Allegorithmic releases Substance Designer 4.1


Allegorithmic’s teaser video for Substance Designer 4, a major update to its games texture-creation tool. The software includes new toolsets designed to reflect the rise of physically based rendering in next-gen titles.

Originally posted on 28 November 2014. Scroll down for details of the 4.1 update.

Allegorithmic has released Substance Designer 4, a significant update to its games texture-creation tool.

The developer describes the release, with some justification, as “the first texturing tool devoted to next gen”, with new features including material layering, physically based shading and procedural weathering effects.

Procedural texture authoring for standard games tools
Substance Designer provides a non-destructive, node-based system for authoring lightweight procedural textures, or ‘substances’. Substances are supported in 3ds Max, Maya, Modo and Unity.

Textures can also be exported a standard bitmap texture maps, for use in any 3D software package: a process Allegorithmic estimates represents an “80 to 90 per cent” time saving over painting everything by hand.


Workflow in Substance Designer 4, showing the new PBR shader, layered materials and procedural weathering.

Version 4 of the software provides toolsets designed to reflect the increasing use of physically based shading and rendering (PBR) in current PC titles and those for next-gen consoles like Xbox One and PlayStation 4.

The update adds a readymade PBR GLSL shader that can be applied to a mesh within Substance Designer, enabling the user to preview the mesh within the software’s 3D viewport, complete with image-based lighting.

The textured model should render almost identically in-game, and in standard tools like Marmoset Toolbag, version 2 of which incorporates the Substance engine.

Instant procedural weathering, scratches and corrosion
Substance Designer also includes a range of readymade filters designed to automatically simulate effects like edge wear, scratches, dust, corrosion and surface grease.

The filters use maps baked procedurally inside Substance Designer from the mesh geometry – such as ambient occlusion, world space normal and surface curvature – to expose underlying layers of multi-layered materials.

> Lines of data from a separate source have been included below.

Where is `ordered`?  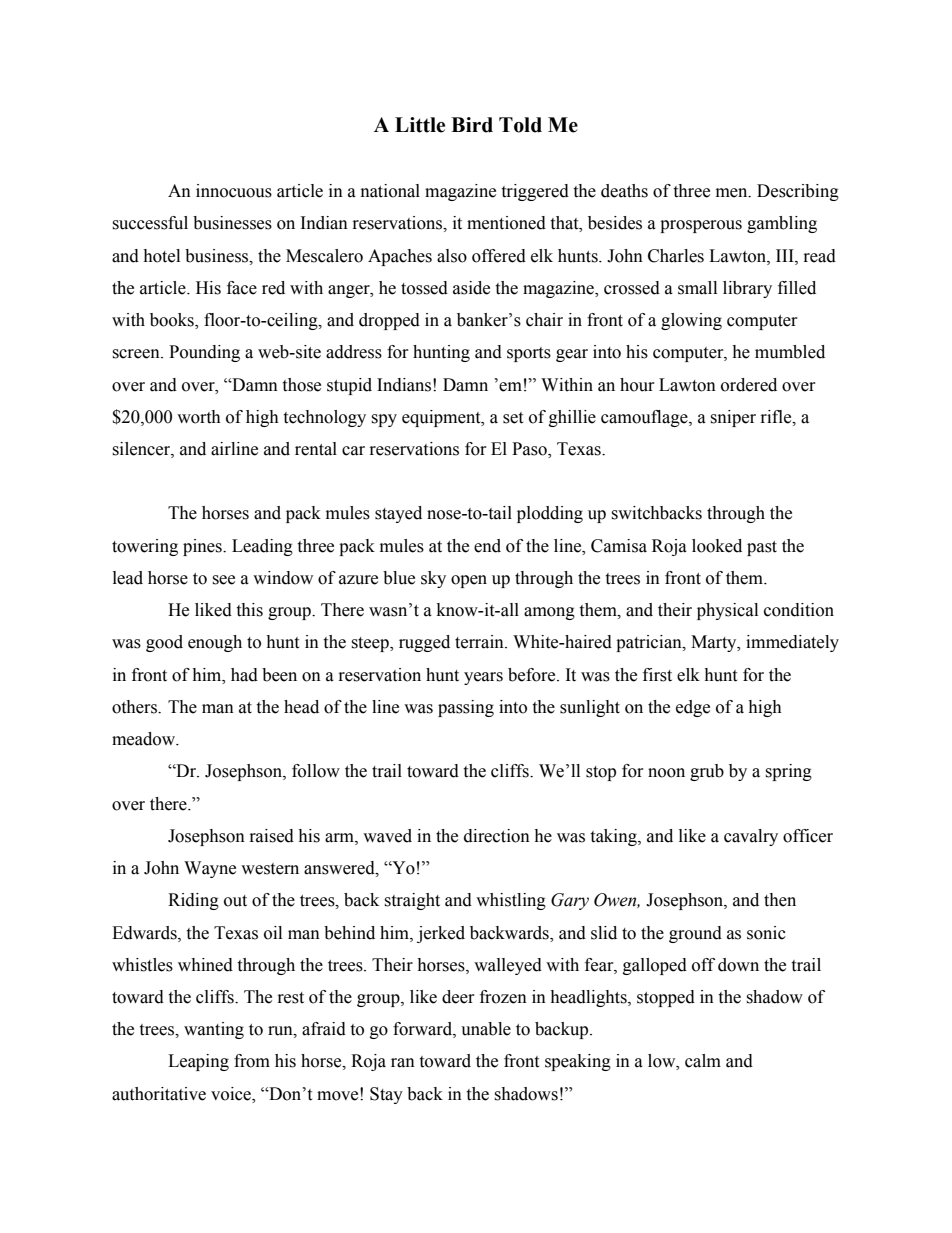 ordered is located at coordinates (749, 385).
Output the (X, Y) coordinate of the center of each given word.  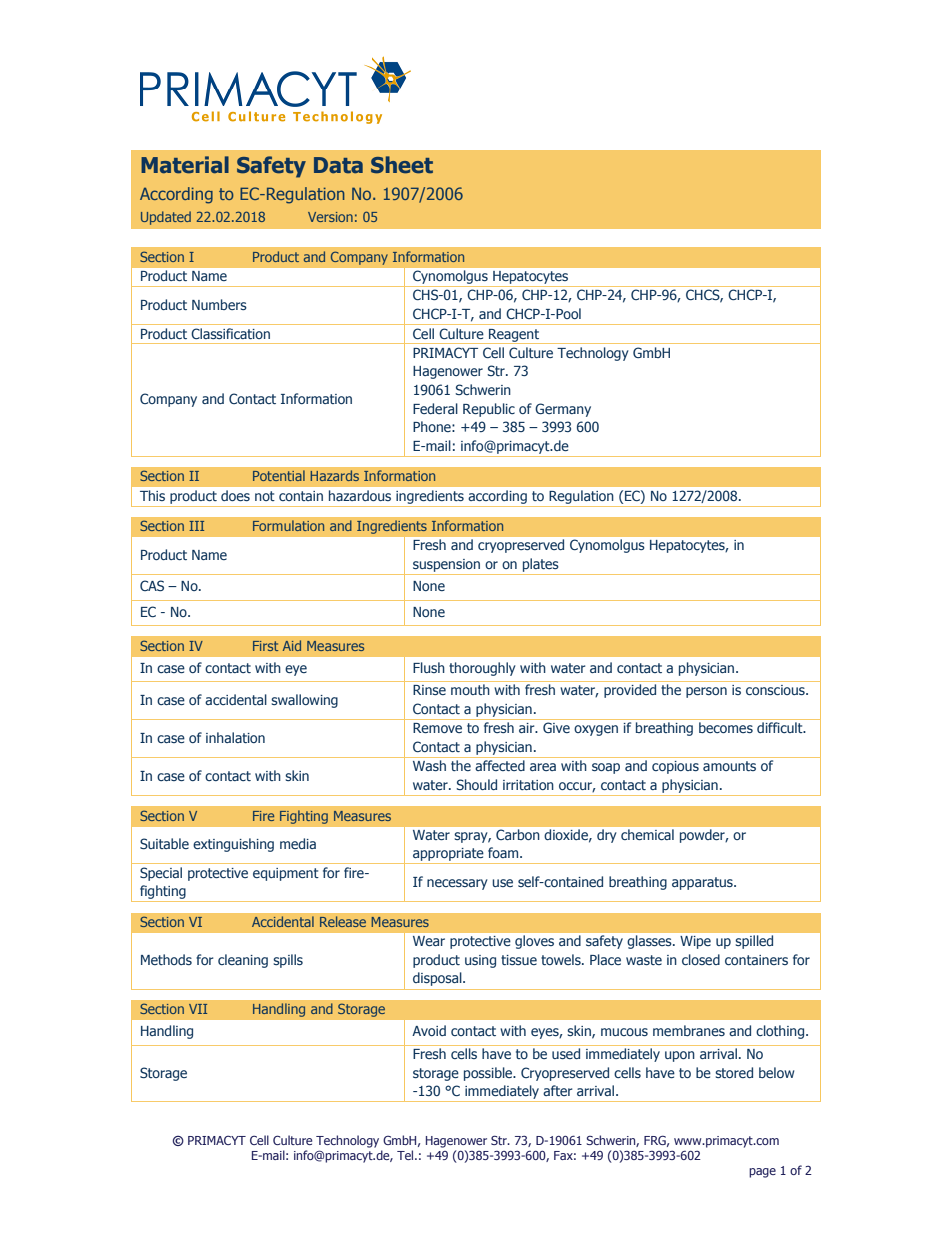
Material (185, 165)
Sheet (402, 165)
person (706, 692)
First (265, 646)
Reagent (514, 336)
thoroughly (482, 669)
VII (198, 1009)
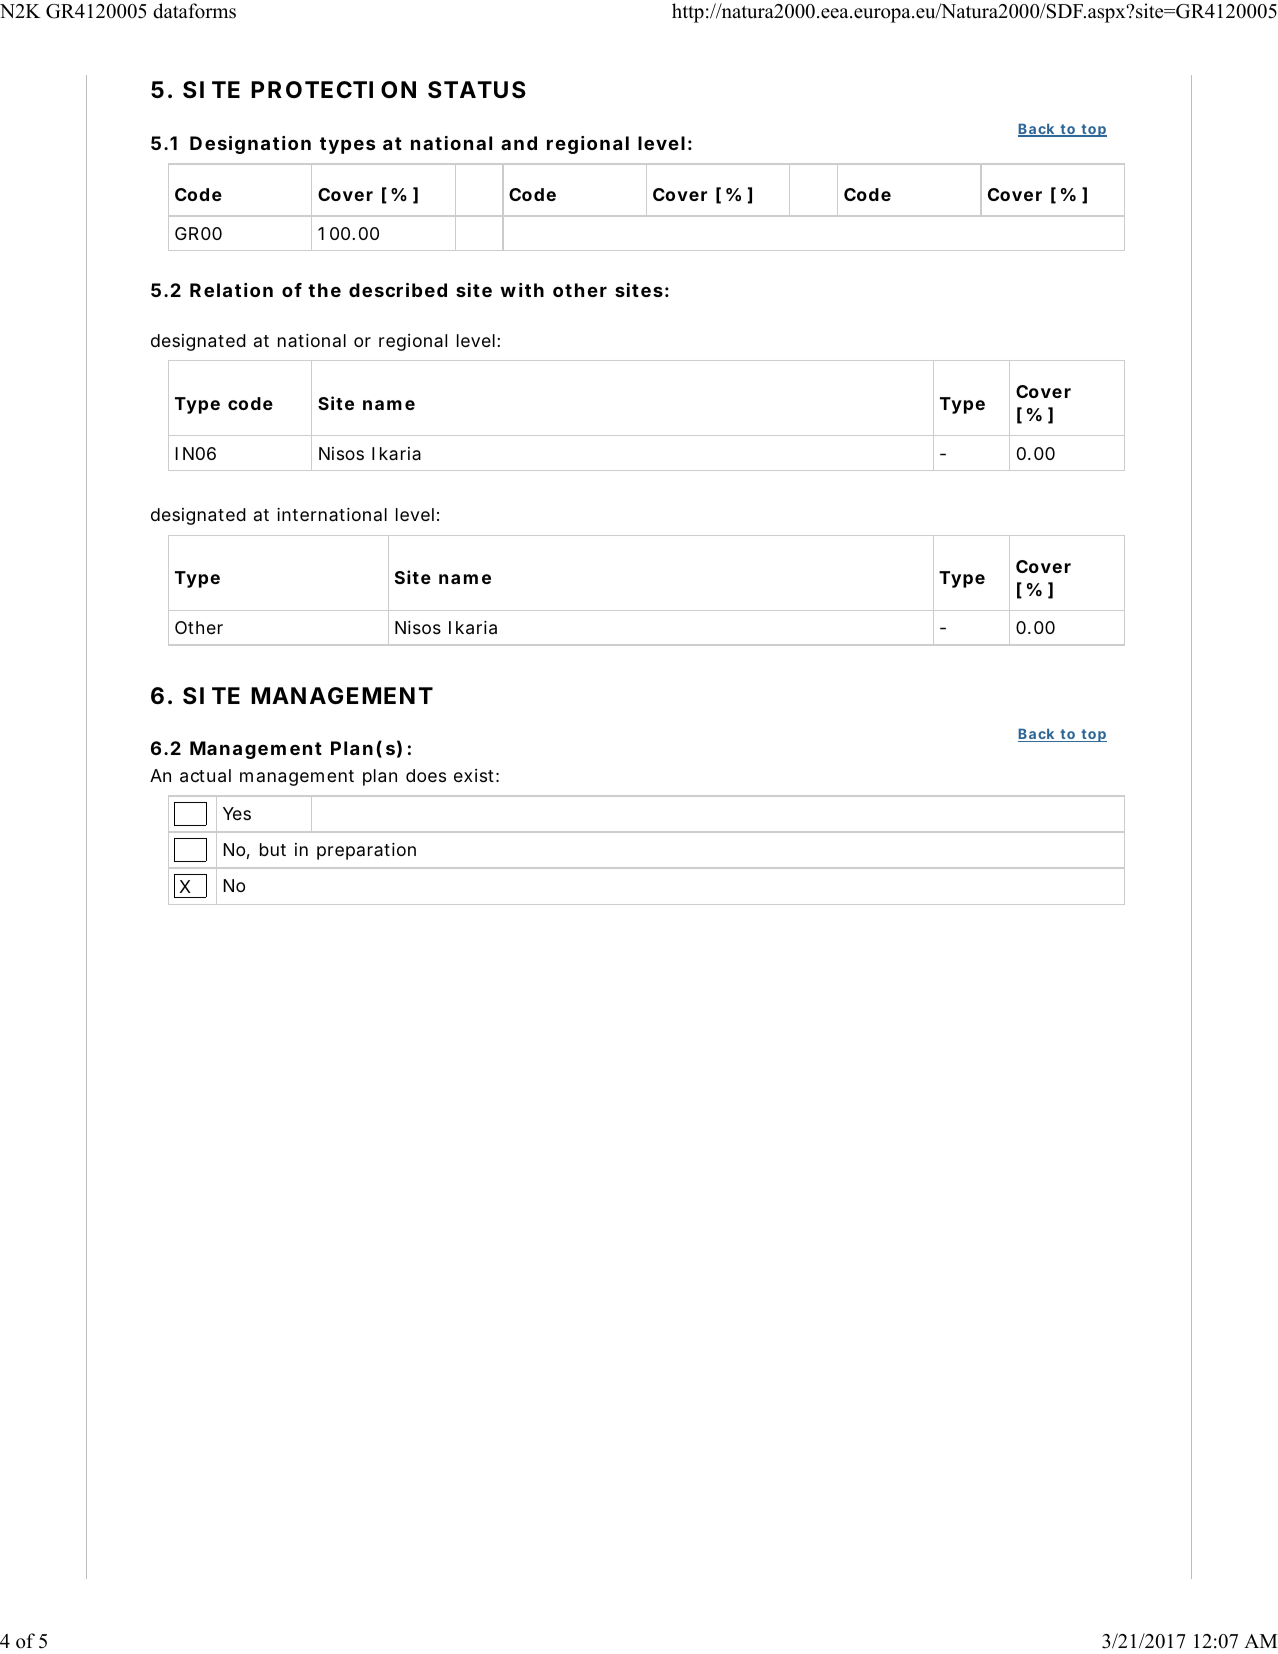  Describe the element at coordinates (231, 290) in the image. I see `Relation` at that location.
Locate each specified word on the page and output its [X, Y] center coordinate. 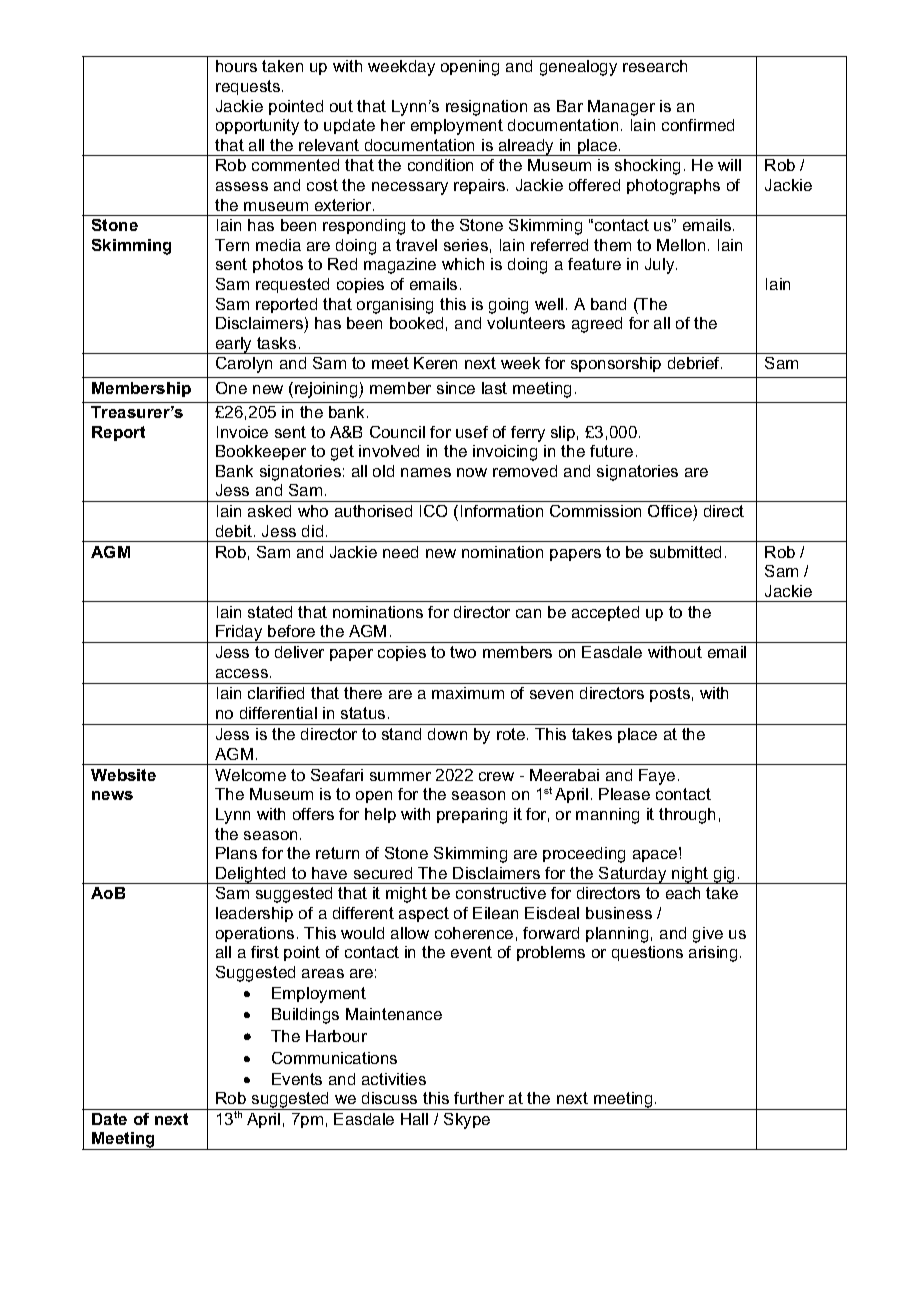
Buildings [305, 1016]
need [400, 552]
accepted [605, 613]
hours [236, 66]
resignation [486, 108]
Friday [239, 634]
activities [394, 1079]
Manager [621, 108]
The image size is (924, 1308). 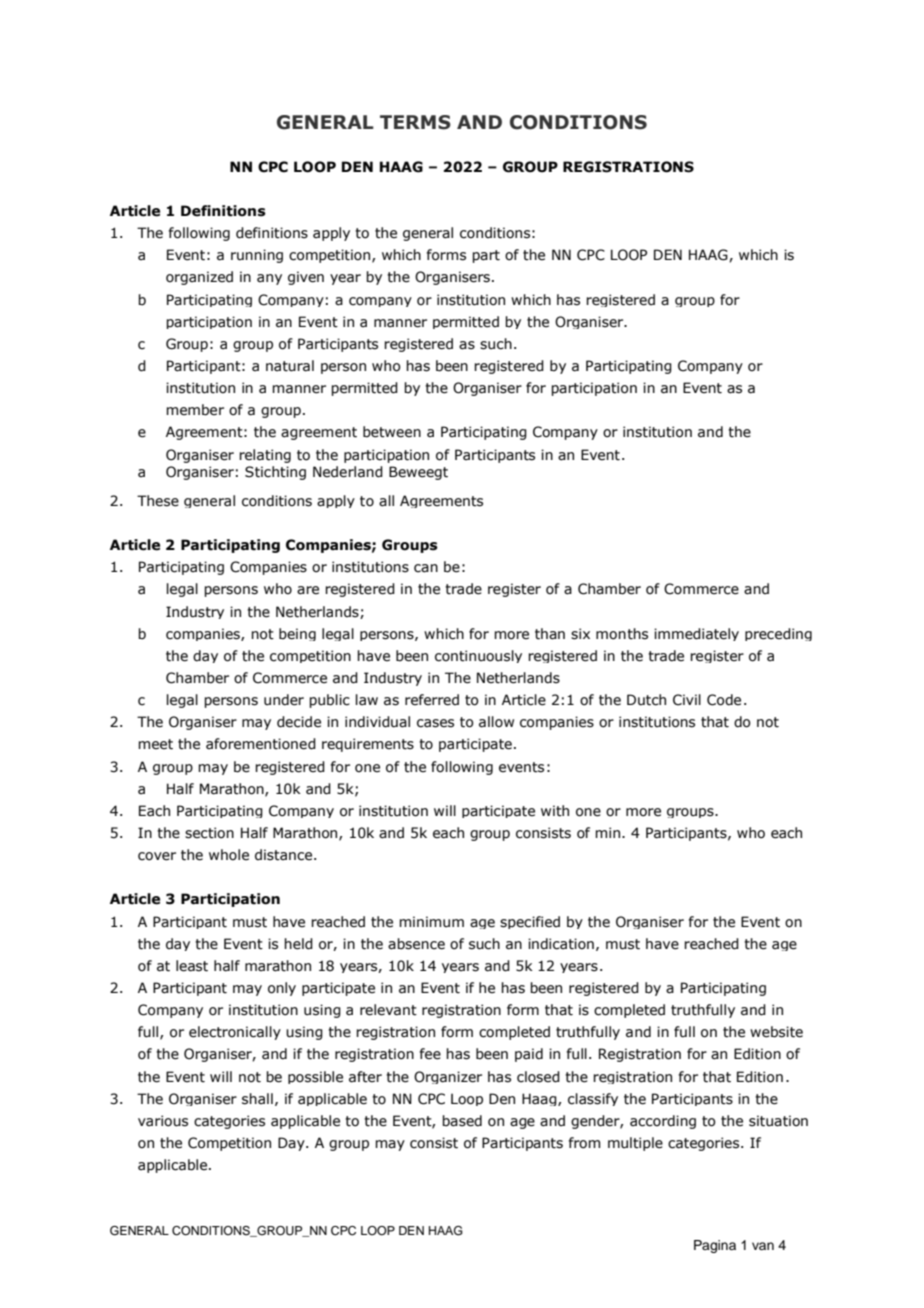 What do you see at coordinates (415, 122) in the screenshot?
I see `TERMS` at bounding box center [415, 122].
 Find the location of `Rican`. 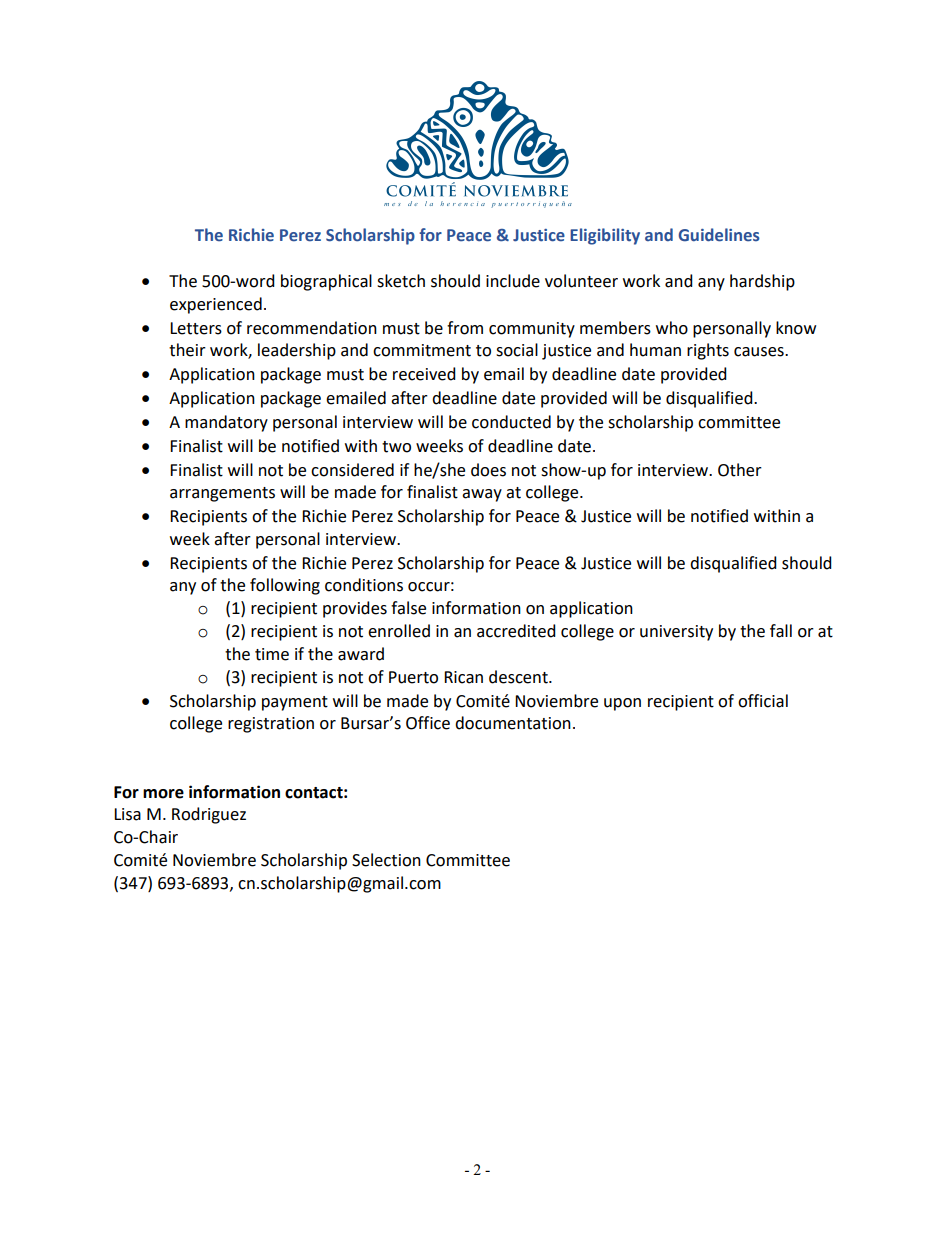

Rican is located at coordinates (463, 677).
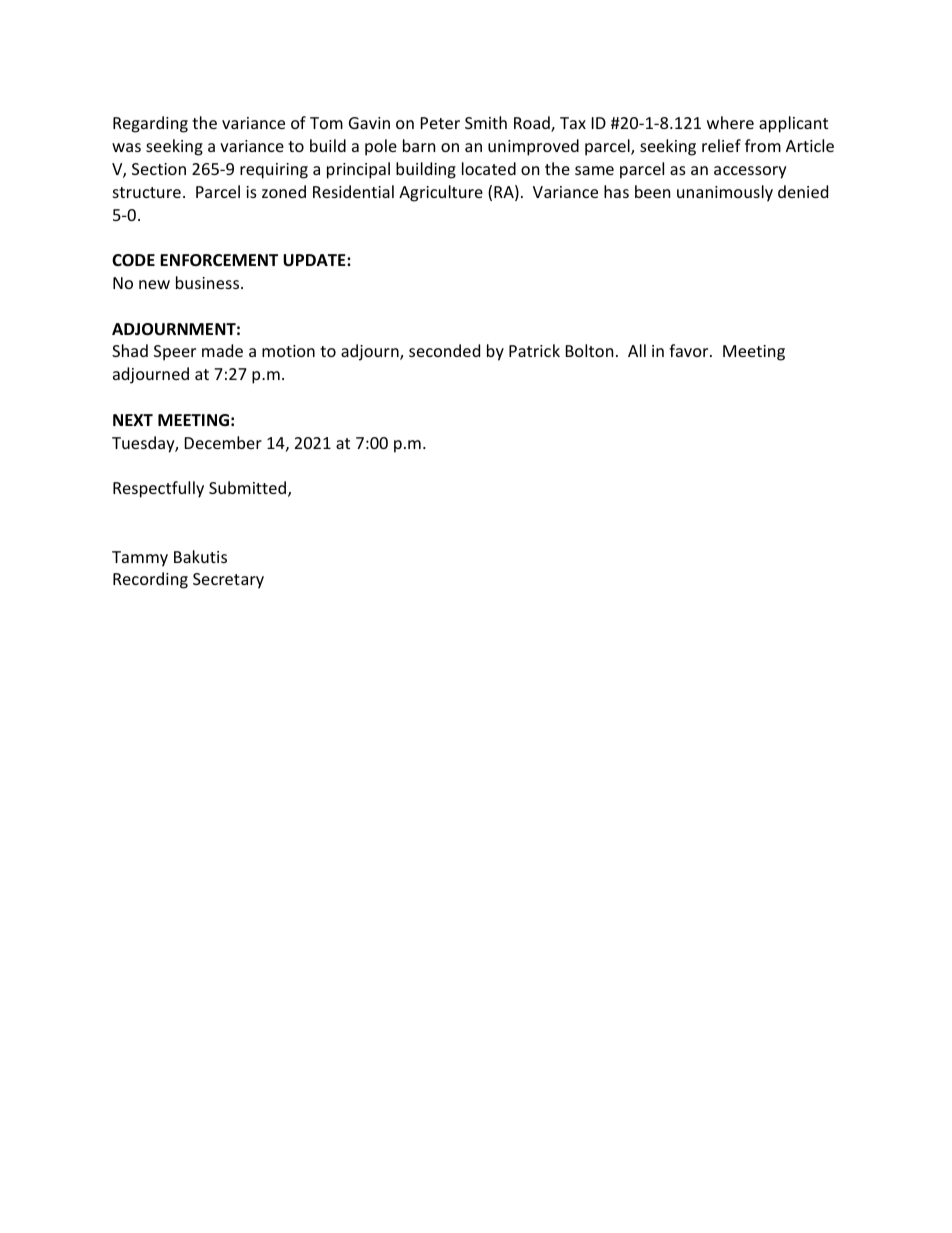  What do you see at coordinates (486, 122) in the screenshot?
I see `Smith` at bounding box center [486, 122].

The workflow is similar to that used by Epic Games in Unreal Engine 4, which integrates the Substance runtime.

Quicker, reusable material networks
Other new features in Substance Designer 4 include the option to collapse all of the inputs or outputs of a material node into one, making it quicker to wire up node networks.

The software also includes a new Multi-Material Blend filter to control which parts of a mesh individual materials are applied to. The filter uses mesh vertex colour data to control where materials are assigned, in the same way that a Material ID pass could be used during the compositing process.

This mask can be generated procedurally or manually: for example, by Polypainting a model in ZBrush.

Once created, a Substance Designer node network can be used as a template for multiple models. By updating the mesh and selecting the ‘Refresh all baked map’ command, an existing set of materials and weathering effects can be applied near-instantly to a new asset.

Pricing and availability
Substance Designer 4 is available for Windows XP+ and Mac OS X 10.6+. A commercial licence costs $590.


The first of Allegorithmic’s eight new video tutorials on using Substance Designer 4. The developer has just released version 4.1 of the software, adding the ability to group nodes, and more baking options.

Updated 25 February 2014: Substance Designer 4.1 is out. New features include the ability to group nodes to simplify Substance graphs; new baking options, including the option to bake bent normals and AO from a mesh; and the ability to export Substance files with dependencies, facilitating collaboration.

Allegorithmic has also posted a set of eight video tutorials on how to use the software, beginning with an overview of how Substances work, and moving through the workflow for creating, editing and publishing them.